With Thanksgiving around the corner, the sales of canned cream of mushroom soup are off the charts. In fact, 40% of the entire year's sales of Campbell’s cream of mushroom soup are attributed to the beloved green bean casserole. This iconic dish is about to adorn 20 million Midwestern tables during the upcoming Thanksgiving holiday. When I was growing up, every Thanksgiving meal included green bean casserole, and in fact we loved it so much, we served it again at Christmas.
Dorcas Reilly invented the green bean casserole for Campbells in 1955. It really was a genius idea, it turned Campbell’s lowly cream of mushroom soup into a sauce! I have been teaching people how to make sauces and soups for over 25 years now. In every soup or sauce class I teach, I share this nugget, “Soup is Sauce”, sauce is just thicker than soup. As many times as I have said “Soup is Sauce” I don’t think students really believe me, but cream of mushroom soup proves it!

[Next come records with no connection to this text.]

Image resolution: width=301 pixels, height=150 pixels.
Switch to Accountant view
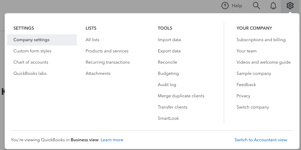click(261, 140)
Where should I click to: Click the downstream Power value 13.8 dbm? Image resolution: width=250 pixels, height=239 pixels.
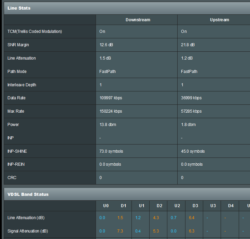(x=108, y=125)
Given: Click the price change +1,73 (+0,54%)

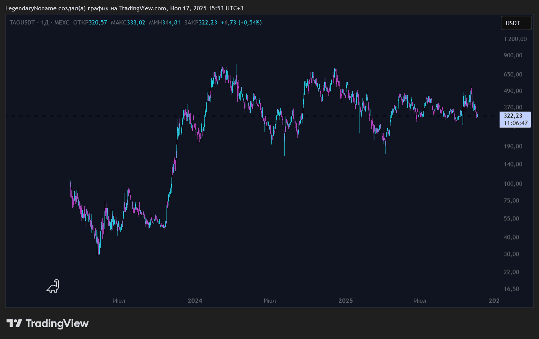Looking at the screenshot, I should click(x=241, y=23).
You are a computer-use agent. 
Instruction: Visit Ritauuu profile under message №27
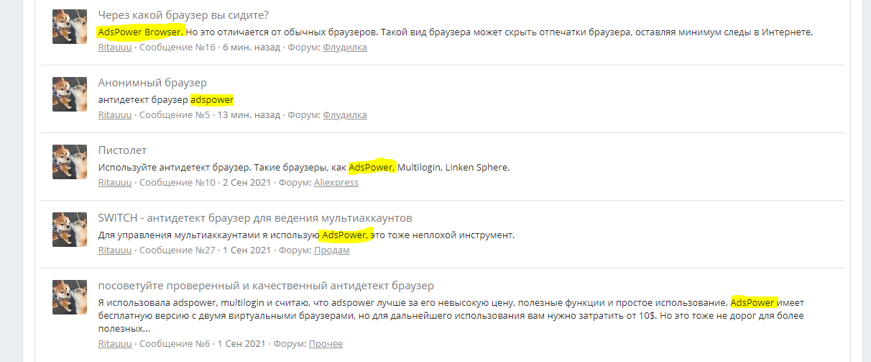[115, 250]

Cream of mushroom soup is a velouté (not a cream sauce); it is a thickened white stock that is finished with cream. I can be eaten like a soup or I can pour it in my green bean casserole or finish a piece of poached salmon or egg with it. Julia Child didn’t release her epic tome, Mastering the Art of French Cooking until 1961, six years after Dorcas Reilly invented the green bean casserole. It could be said that the presence of French sauces and soups in American cooking could more fairly be attributed to Dorcas Reilly and the green bean casserole rather than to the icon of American French cooking, Julia Child.
Grandma and Grandpa’s Thanksgiving Table
When I was growing up, our Thanksgiving meal was served at noon sharp. My family’s feeling was that Thanksgiving was so good the first time you should be able to eat it twice! We ate our first Thanksgiving meal at noon. We ate pie after the first meal, and my grandmother Ruby would generally make six to eight different types of pies so it took all afternoon to navigate which kind of pie to eat. We then ate another Thanksgiving meal in the late afternoon or early evening. As a guest this was pretty awesome, as a host this is a whole lot of work and a heck of a lot of dishes!

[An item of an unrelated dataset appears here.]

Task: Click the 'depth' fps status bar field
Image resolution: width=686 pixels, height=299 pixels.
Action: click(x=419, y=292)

When I host Thanksgiving, I love to serve a soup midday rather than an early Thanksgiving. It is a lot easier than putting out a bunch of cheese, crackers and appetizers. It also tends to satisfy peoples' appetites without filling them up. Serve this recipe as a soup or elevate your green bean casserole during the upcoming holiday season, either way you’ll be sure to wow your guests.
Cream of Mushroom Soup
Scroll down for a printable version of this recipe
Yield: 10 cups
Prep Time: 10 minutes
Cook Time: 1 hour
1/4 cup butter
1 large yellow onion, small dice
2 1/2 pounds button or cremini mushrooms, cleaned and sliced
1/4 cup all-purpose flour (increase to 1/2 cup for green bean casserole consistency)
2 quarts water
3 Tablespoons sherry vinegar or apple cider vinegar
2 bay leaves
1 teaspoon dried thyme or tarragon
1/4 cup to 1 cup of heavy cream
1/4 cup celery leaves, medium chop
Salt and pepper to taste
Step 1: Sauté Onions and Mushrooms
Wipe clean or rinse and dry the mushrooms prior to slicing the mushrooms.
Preheat a 5 1/2 quart French oven or heavy gauge stock pot over a medium heat. Add butter and onions and sauté for approximately 5 minutes, until the onions are soft and translucent.

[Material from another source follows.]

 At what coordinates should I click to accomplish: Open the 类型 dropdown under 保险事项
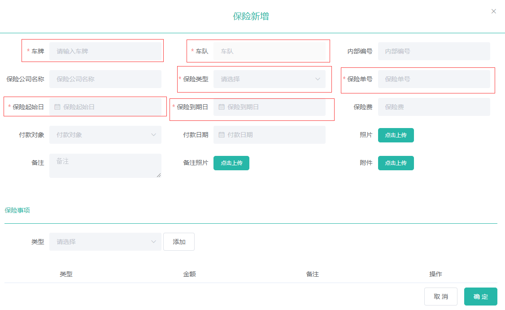(x=105, y=242)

Add the mushrooms to the onions and sauté approximately 20 minutes, stirring occasionally. The mushrooms will only start to brown once most of the liquid from the mushrooms have evaporated. You will see the steam rising from the pan start to diminish and at that point the mushrooms will start to caramelize and brown. This browning adds a lot flavor to your soup and will be the base for the stock for the soup.
Step 2: Make the Roux
After the mushrooms have browned, lightly add the flour to the mushrooms and sauté for a minute or two. This helps to remove the raw starchy taste of the flour. Do not over sauté since the longer the flour is cooked the less ability it has to thicken.
The flour combined with the butter that the mushrooms were sautéed in creates a roux. The roux is what will thicken your soup, the more roux per ratio of liquid the thicker the soup. This recipe is for a soup consistency, if you want to use it in your green bean casserole, you can add an additional 1/4 cup of flour for sauce consistency.
Step 3: Simmer and Season
Add the room temperature or cold water to the mushroom/roux mixture. The cooler liquid helps to stop lumps from forming. Once you add the water mix well until all the flour is dissolved. Add the vinegar, bay leaves and thyme, simmer for approximately 30 minutes stirring and scraping down the sides of the pans frequently.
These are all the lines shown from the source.